Tata Sons faces listing pressure as RBI rejects exception route: Sources - Business News
May 11, 2026
The RBI has informally indicated to Tata Trusts that it is unwilling to exempt Tata Sons from listing requirements applicable to upper-layer NBFCs, citing concerns that such a move could trigger similar demands from other large entities.
People aware of the discussions said the regulator has already obtained internal legal opinion and shared its position with the government.
“The broad regulatory view is that exempting Tata Sons from listing requirements could open the door for similar demands from other large entities, complicating the regulatory framework governing upper-layer non-banking financial companies (NBFCs),” a person aware of the development said.
The development comes at a sensitive time for the Tata group, with the question of whether Tata Sons should remain privately held emerging as one of the sharpest fault lines within Tata Trusts.
Email queries sent to the RBI, Tata Trusts and Tata Sons remained unanswered.
Decoding the issue at hand
At the centre of the issue is Tata Sons’ 2024 application to surrender its registration as a core investment company (CIC).
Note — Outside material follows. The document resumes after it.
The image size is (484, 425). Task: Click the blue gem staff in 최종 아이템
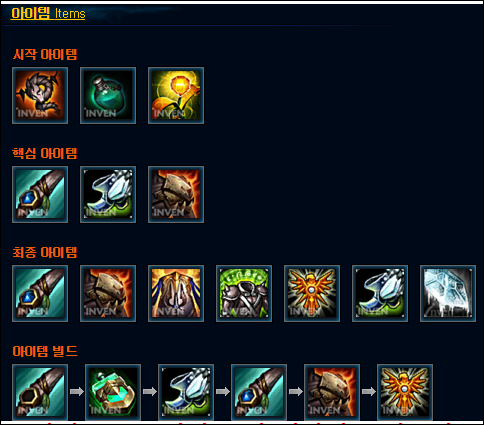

The holding company argued that after repaying more than Rs 20,000 crore of standalone debt, it no longer accessed public funds and should therefore be exempt from tighter NBFC regulations, including the listing requirement.
However, recent clarifications by the RBI have significantly weakened that argument. The regulator has adopted a “look-through” approach, under which indirect access to public funds through group companies is also taken into account. Tata Sons sits atop several listed entities — including Tata Consultancy Services, Tata Steel, Tata Motors and Tata Power — all of which access capital markets.
A recent report by governance advisory firm InGovern Research Services noted that listed Tata group companies collectively own about 13-14% of Tata Sons, reinforcing the RBI’s “look-through” approach on indirect access to public funds. The report argued that repayment of standalone debt does not sever Tata Sons’ structural links with publicly funded group entities.
Under RBI norms, upper-layer NBFCs are required to list within a specified timeline to improve transparency and governance oversight. For Tata Sons, the deadline is September 30, 2025.
The SP group, which has 18% stake in Tata Sons, has on more than one occasion has demanded a public listing of the holding company, which it said, is “not merely a regulatory compliance but a necessary evolution”
The issue has also deepened divisions within Tata Trusts. Chairman Noel Tata is understood to favour retaining Tata Sons’ unlisted status, while trustees Venu Srinivasan and Vijay Singh have recently backed a public listing — a position seen by many within the trusts as a departure from the earlier unanimous opposition to listing.
The debate is expected to feature prominently at a crucial Tata Trusts meeting, originally scheduled for May 8 but later postponed to May 16. The agenda also includes the trusts’ representation on the Tata Sons board, the reappointment of N Chandrasekaran as chairman of Tata Sons, and wider governance disputes within the trusts.